Os problemas mais comuns encontrados pela fiscalização da Receita são transporte e venda de combustíveis sem nota fiscal ou Guia de Recolhimento (GR) quitada e produto com destino ou origem falsa. O álcool hidratado é o produto com maiores problemas de recolhimento de impostos, o que provoca prejuízo anual de R$ 14 milhões ao Estado.
O objetivo da operação, que não tem data para terminar, é reduzir a sonegação de ICMS, responsável por 86% das receitas tributárias do Estado. Em 2000, o imposto rendeu R$ 4,2 bilhões, sendo que 25% (R$ 105 milhões) são provenientes de combustíveis.
O presidente do Sindicato do Comércio Varejista de Combustíveis (Sindicombustíveis), Roberto Fregonese, defendeu os proprietários de postos. ''O grande volume das multas foi aplicado nas distribuidoras'', disse.
Fregonese também defendeu os empresários do setor sobre suposta formação de cartel. Fiscais da Coordenadoria de Defesa e Proteção do Consumidor (Procon) estão fazendo um levantamento de preços dos combustíveis em todo o Estado, que deverá ser entregue ao Ministério Público na próxima segunda-feira.

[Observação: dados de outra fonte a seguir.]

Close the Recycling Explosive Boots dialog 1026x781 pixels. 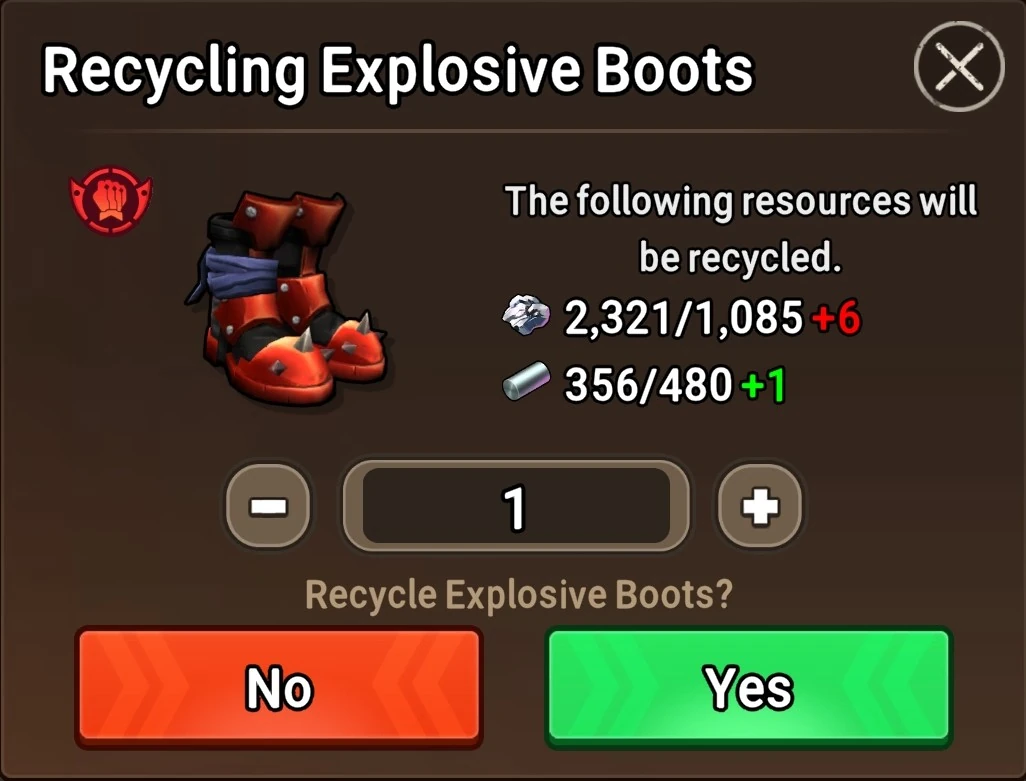(959, 66)
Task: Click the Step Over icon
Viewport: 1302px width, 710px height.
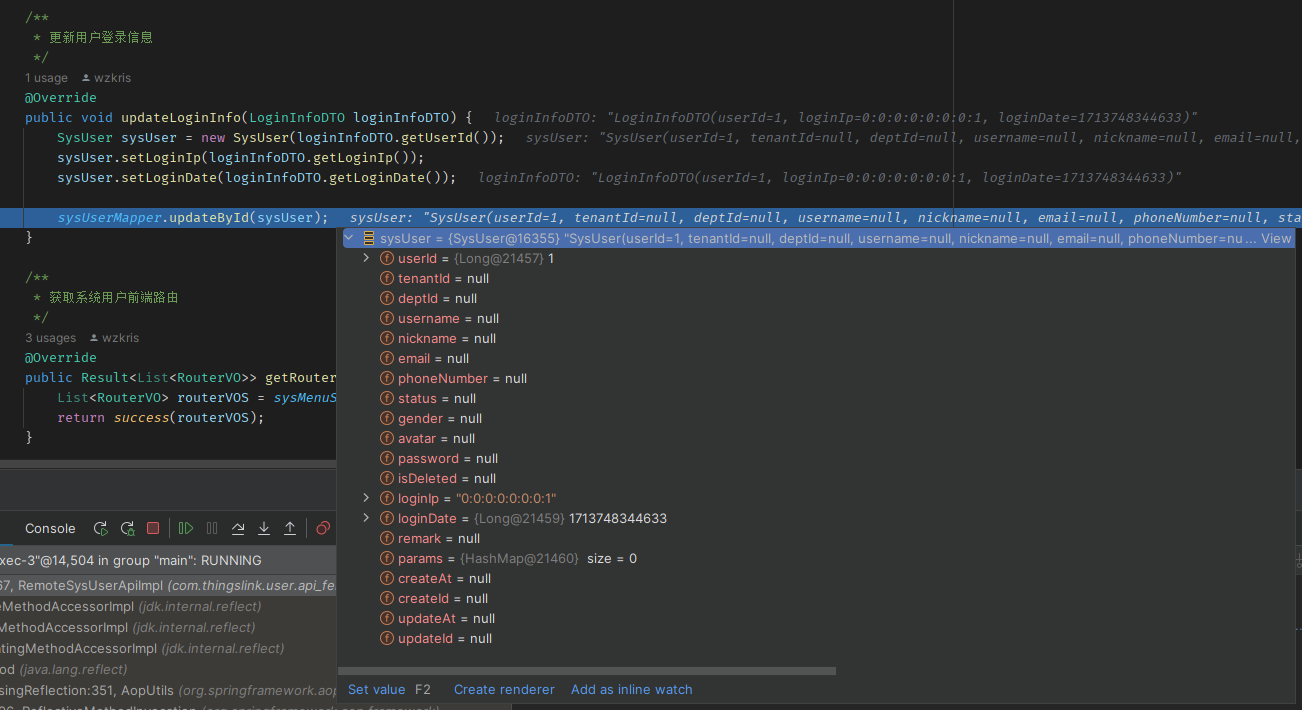Action: coord(238,528)
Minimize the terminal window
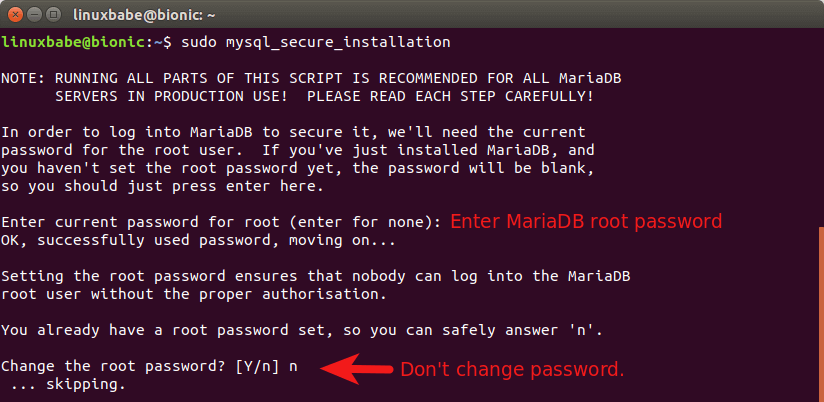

O órgão vai investigar a atuação dos empresários, por terem aumentado o preço dos combustíveis na mesma época sem prévio aviso ao consumidor. Há cerca de duas semanas, a gasolina era vendida em média por R$ 1,679. No final de semana passado o preço passou para R$ 1,75. ''É uma fiscalização legítima. Não temos receio nenhum com isso porque não houve nenhuma prática ilegal, apenas retiramos o desconto das distribuidoras para o consumidor'', afirmou.